En el intermedio, una leyenda del club, Matt Le Tissier, tomó el micrófono para espolear al público y, de paso, criticar a Madley, al que acusó de querer ser el protagonista. El clima de confrontación no bajaba; se alimentaba.
Polémicas, palos y nervios
La segunda parte se convirtió en un ejercicio de nervios. Madley desoyó dos penaltis reclamados, uno por posible mano de Kuryu Matsuki en el área de Southampton y otro por un posible derribo de Ayling sobre Scienza en el área contraria.
Southampton rozó la remontada con un disparo de Manning que, tras desviarse en un defensor, besó la base del poste derecho de Brynn. Cada llegada local parecía cargar de electricidad el estadio.
Los ánimos se caldearon aún más cuando Aidan Morris, centrocampista de Boro, se encaró en la banda con un recogepelotas al intentar recuperar el balón con rapidez. La chispa perfecta para otro conato de tangana.
Hellberg movió el banquillo. Cyle Larin saltó al campo y estuvo a punto de convertirse en héroe en el tramo final del tiempo reglamentario. Tuvo el 2-1 en sus botas y reclamó también un posible penalti. Nada. El reloj corría y el partido se encaminó a la prórroga, cargado de tensión pero corto de ocasiones claras.
Un desenlace tan feo como hermoso
El tiempo extra siguió el mismo guion: mucha precaución, piernas pesadas, miedo a cometer un error irreparable. Los dos equipos parecían aceptar el destino de los penaltis. El ritmo cayó. El murmullo crecía.
Hasta que apareció Shea Charles.
En el minuto 116, el centrocampista norirlandés recibió en la derecha y buscó un centro con la zurda, cerrado, envenenado. No parecía un disparo. Pero el balón, con una rosca traicionera, sobrevoló el área, superó a todos y se coló en la escuadra lejana. Brynn se estiró, tarde. St Mary’s estalló. Un centro convertido en puñal. Un gol fortuito, sí, pero definitivo.
Middlesbrough, derrumbado, ya no tuvo respuesta. Southampton, sostenido por su racha feroz y por una grada encendida, aguantó los últimos minutos con oficio. El pitido final certificó la remontada y el billete a Wembley, dejando a Boro con la rabia de una eliminatoria marcada por la sospecha y la polémica.

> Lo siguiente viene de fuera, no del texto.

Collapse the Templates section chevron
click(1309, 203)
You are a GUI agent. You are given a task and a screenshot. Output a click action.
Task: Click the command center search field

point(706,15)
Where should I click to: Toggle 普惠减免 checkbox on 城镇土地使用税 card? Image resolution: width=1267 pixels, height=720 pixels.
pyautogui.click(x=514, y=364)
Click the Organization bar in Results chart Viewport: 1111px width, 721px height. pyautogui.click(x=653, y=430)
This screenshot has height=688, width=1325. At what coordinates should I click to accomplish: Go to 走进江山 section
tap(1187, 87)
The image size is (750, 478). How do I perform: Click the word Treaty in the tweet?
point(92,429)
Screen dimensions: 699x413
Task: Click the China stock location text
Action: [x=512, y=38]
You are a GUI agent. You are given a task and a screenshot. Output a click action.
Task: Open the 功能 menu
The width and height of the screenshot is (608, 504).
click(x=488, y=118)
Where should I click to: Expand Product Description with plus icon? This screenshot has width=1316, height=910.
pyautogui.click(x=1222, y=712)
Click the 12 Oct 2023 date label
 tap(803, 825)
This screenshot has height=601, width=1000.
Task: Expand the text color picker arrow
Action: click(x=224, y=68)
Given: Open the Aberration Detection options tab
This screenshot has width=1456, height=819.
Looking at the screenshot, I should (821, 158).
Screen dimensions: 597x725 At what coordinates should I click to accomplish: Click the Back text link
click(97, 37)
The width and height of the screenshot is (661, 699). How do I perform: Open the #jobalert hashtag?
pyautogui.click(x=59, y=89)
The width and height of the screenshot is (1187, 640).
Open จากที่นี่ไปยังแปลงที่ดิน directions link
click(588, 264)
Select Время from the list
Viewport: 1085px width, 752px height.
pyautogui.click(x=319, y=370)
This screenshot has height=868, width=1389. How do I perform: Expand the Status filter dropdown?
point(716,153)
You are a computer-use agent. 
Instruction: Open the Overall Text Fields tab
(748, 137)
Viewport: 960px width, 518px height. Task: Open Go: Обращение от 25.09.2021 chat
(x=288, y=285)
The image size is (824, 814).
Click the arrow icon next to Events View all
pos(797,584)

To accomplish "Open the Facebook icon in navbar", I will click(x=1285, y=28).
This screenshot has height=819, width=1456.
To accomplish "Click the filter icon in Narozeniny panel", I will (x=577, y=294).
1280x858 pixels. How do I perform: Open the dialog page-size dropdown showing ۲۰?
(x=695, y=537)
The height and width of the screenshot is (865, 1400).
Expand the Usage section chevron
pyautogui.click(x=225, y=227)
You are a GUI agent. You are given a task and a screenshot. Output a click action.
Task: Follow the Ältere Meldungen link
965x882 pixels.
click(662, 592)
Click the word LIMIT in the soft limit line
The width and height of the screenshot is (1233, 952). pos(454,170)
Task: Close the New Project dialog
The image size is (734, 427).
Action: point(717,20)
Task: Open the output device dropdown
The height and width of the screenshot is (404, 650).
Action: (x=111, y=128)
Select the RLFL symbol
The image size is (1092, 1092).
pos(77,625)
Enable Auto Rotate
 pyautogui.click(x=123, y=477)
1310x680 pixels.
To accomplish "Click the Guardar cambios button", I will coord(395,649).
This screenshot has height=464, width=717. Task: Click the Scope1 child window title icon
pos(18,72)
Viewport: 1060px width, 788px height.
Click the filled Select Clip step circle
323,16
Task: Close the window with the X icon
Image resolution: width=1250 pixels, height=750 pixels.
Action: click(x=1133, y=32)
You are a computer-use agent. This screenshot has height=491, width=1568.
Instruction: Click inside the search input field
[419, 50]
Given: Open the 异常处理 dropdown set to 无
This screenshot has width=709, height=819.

Camino a Wembley y a la Premier
Manning, de gran despliegue, y Finn Azaz, titular y siempre disponible entre líneas, dieron peso irlandés al triunfo de Southampton, que se queda a un solo partido de regresar de inmediato a la Premier League. En el lado de Middlesbrough, Alan Browne entró en el minuto 73 para reforzar el medio campo, mientras Alex Gilbert vio todo el drama desde el banquillo, sin llegar a participar.
Ahora espera Hull en Wembley. Un duelo a vida o muerte por un lugar en la élite. Southampton llega con una racha imponente, un escándalo de ‘spygate’ aún en el aire y la sensación de que, incluso cuando el plan no es perfecto, la pelota termina cayendo de su lado.
La última pregunta de la temporada es sencilla y brutal: ¿será suficiente esa inercia para cruzar la puerta de vuelta a la Premier?